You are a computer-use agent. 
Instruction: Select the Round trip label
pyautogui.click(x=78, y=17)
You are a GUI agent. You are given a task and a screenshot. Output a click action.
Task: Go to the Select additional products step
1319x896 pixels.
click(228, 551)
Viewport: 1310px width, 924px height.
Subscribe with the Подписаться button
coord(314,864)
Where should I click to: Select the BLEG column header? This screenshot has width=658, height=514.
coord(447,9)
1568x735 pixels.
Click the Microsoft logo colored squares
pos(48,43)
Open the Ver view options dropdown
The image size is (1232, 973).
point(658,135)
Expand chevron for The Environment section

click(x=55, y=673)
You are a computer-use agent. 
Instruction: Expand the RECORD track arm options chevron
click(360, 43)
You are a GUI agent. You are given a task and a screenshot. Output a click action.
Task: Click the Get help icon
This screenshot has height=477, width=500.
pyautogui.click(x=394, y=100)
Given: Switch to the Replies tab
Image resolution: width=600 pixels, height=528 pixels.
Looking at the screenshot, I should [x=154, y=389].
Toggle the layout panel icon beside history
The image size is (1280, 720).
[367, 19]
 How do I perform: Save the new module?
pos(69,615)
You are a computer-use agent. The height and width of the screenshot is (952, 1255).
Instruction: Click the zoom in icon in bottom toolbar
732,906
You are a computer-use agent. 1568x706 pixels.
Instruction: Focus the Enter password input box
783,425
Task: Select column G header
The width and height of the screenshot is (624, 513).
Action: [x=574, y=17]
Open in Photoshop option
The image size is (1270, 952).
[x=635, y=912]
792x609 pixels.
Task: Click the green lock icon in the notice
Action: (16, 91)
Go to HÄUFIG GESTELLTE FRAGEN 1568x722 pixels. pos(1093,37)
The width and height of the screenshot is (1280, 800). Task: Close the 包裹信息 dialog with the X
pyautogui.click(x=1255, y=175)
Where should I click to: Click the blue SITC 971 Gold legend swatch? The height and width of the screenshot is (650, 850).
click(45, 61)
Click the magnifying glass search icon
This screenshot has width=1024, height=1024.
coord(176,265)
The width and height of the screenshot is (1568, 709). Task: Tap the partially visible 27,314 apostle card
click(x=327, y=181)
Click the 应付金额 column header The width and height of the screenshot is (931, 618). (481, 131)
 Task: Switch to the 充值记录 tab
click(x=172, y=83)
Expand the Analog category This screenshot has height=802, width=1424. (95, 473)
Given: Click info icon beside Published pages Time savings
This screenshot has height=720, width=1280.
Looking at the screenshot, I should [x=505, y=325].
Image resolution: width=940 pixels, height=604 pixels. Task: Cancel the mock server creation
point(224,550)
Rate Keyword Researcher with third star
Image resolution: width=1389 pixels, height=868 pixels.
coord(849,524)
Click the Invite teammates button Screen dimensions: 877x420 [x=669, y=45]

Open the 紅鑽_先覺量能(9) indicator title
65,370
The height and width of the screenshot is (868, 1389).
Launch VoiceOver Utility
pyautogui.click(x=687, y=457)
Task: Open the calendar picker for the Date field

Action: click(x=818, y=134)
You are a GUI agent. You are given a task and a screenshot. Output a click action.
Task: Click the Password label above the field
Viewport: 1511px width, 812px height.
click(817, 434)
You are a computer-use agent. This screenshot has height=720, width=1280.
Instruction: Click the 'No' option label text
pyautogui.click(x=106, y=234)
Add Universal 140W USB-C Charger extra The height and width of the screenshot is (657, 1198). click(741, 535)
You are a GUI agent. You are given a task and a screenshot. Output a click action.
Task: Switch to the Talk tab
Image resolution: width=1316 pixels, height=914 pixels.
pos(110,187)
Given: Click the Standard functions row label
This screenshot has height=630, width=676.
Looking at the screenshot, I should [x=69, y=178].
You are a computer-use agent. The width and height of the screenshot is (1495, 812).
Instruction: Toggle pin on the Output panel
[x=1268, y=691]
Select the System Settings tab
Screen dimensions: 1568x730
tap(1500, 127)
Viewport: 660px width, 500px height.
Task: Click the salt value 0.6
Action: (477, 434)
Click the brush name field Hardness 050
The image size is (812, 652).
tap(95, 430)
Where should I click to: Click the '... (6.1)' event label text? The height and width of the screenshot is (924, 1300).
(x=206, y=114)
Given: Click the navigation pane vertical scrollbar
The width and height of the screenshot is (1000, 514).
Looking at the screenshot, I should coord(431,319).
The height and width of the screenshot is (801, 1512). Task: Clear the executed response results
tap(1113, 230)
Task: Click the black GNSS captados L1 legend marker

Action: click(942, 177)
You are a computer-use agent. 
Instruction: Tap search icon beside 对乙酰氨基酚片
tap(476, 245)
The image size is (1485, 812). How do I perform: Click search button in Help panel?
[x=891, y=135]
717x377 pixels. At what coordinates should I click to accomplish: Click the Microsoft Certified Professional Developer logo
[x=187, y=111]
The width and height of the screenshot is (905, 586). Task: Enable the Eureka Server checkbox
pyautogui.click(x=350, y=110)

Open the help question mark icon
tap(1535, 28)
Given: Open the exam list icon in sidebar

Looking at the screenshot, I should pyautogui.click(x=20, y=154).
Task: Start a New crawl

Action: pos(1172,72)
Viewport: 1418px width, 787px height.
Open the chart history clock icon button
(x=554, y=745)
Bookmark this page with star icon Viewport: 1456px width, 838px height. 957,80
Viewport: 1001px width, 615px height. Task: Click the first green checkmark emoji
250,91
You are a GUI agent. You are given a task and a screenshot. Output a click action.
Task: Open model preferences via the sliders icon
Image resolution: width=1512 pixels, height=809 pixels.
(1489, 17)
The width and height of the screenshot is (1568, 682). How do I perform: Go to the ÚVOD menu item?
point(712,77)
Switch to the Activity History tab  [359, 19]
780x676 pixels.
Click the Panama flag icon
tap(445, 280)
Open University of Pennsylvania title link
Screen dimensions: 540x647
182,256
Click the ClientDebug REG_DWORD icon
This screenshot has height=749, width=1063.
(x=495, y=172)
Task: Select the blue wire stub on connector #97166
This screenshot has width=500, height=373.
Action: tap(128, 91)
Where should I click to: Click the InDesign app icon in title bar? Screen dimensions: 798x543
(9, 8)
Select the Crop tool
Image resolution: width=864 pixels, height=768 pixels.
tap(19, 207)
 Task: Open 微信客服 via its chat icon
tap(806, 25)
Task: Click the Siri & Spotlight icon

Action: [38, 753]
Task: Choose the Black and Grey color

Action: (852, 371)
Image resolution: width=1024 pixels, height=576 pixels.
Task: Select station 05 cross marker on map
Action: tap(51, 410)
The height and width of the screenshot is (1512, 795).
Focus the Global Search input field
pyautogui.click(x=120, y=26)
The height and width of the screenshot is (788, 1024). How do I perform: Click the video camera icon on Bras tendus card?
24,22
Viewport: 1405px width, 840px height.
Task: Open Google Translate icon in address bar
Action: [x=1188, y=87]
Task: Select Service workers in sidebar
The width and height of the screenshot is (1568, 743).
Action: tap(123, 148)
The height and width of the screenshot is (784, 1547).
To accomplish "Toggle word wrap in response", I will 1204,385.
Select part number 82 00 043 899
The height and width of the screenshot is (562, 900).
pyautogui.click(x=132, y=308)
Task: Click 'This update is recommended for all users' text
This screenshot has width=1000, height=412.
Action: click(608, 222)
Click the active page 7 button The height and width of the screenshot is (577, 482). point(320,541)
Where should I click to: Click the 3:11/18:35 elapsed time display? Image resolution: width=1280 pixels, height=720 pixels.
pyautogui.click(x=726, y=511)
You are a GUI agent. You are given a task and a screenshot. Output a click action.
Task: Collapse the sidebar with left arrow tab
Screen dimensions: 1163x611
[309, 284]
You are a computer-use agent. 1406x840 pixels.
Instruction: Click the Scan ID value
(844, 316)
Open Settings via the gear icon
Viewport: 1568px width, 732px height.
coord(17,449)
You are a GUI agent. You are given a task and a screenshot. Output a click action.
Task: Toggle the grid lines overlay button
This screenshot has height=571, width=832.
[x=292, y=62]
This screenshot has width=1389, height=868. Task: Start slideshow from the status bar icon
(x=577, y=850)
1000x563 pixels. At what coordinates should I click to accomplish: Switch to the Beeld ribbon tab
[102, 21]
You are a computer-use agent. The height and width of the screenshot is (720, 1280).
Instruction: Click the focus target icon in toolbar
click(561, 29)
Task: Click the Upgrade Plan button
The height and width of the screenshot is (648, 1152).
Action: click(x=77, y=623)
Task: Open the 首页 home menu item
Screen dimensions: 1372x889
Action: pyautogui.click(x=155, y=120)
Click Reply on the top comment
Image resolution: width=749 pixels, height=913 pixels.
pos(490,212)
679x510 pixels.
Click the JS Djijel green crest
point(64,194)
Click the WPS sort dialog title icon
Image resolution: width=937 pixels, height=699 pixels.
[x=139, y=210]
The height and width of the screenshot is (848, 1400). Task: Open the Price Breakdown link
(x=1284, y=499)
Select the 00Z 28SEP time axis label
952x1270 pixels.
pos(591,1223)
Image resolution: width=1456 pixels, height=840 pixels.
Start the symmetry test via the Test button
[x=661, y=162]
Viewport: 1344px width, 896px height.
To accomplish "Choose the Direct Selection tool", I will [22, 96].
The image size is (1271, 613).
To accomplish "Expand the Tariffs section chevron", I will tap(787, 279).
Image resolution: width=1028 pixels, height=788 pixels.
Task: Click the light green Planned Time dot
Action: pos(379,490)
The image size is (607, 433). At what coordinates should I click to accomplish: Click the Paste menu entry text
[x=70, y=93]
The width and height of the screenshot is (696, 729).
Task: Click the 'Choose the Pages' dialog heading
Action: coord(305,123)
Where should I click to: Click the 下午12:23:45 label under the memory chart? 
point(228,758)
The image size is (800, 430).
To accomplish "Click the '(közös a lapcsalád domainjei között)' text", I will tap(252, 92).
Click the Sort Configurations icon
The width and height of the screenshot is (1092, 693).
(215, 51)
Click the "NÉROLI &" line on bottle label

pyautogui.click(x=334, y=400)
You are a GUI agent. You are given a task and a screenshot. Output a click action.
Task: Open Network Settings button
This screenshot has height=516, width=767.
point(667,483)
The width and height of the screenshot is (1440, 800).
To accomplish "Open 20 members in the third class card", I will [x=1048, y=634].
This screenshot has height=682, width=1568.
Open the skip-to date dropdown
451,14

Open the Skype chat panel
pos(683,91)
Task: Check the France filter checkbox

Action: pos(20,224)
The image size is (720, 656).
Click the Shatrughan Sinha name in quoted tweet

### BRIEF
Swap "computer-use agent" for "GUI agent" in the lines from the one with "Given: Click the Standard functions row label" up to and including the one with "Switch to the Activity". Write out only those lines again, with everything else left the same.

### CORRECT OUTPUT
Given: Click the Standard functions row label
This screenshot has height=630, width=676.
Looking at the screenshot, I should [x=69, y=178].
You are a GUI agent. The width and height of the screenshot is (1495, 812).
Instruction: Toggle pin on the Output panel
[x=1268, y=691]
Select the System Settings tab
Screen dimensions: 1568x730
tap(1500, 127)
Viewport: 660px width, 500px height.
Task: Click the salt value 0.6
Action: (477, 434)
Click the brush name field Hardness 050
The image size is (812, 652).
tap(95, 430)
Where should I click to: Click the '... (6.1)' event label text? The height and width of the screenshot is (924, 1300).
(x=206, y=114)
Given: Click the navigation pane vertical scrollbar
The width and height of the screenshot is (1000, 514).
Looking at the screenshot, I should coord(431,319).
The height and width of the screenshot is (801, 1512). Task: Clear the executed response results
tap(1113, 230)
Task: Click the black GNSS captados L1 legend marker

Action: click(942, 177)
You are a GUI agent. 
Instruction: Tap search icon beside 对乙酰氨基酚片
tap(476, 245)
The image size is (1485, 812). How do I perform: Click search button in Help panel?
[x=891, y=135]
717x377 pixels. At what coordinates should I click to accomplish: Click the Microsoft Certified Professional Developer logo
[x=187, y=111]
The width and height of the screenshot is (905, 586). Task: Enable the Eureka Server checkbox
pyautogui.click(x=350, y=110)

Open the help question mark icon
tap(1535, 28)
Given: Open the exam list icon in sidebar

Looking at the screenshot, I should pyautogui.click(x=20, y=154).
Task: Start a New crawl

Action: pos(1172,72)
Viewport: 1418px width, 787px height.
Open the chart history clock icon button
(x=554, y=745)
Bookmark this page with star icon Viewport: 1456px width, 838px height. 957,80
Viewport: 1001px width, 615px height. Task: Click the first green checkmark emoji
250,91
You are a GUI agent. You are given a task and a screenshot. Output a click action.
Task: Open model preferences via the sliders icon
Image resolution: width=1512 pixels, height=809 pixels.
(1489, 17)
The width and height of the screenshot is (1568, 682). How do I perform: Go to the ÚVOD menu item?
point(712,77)
Switch to the Activity History tab  [359, 19]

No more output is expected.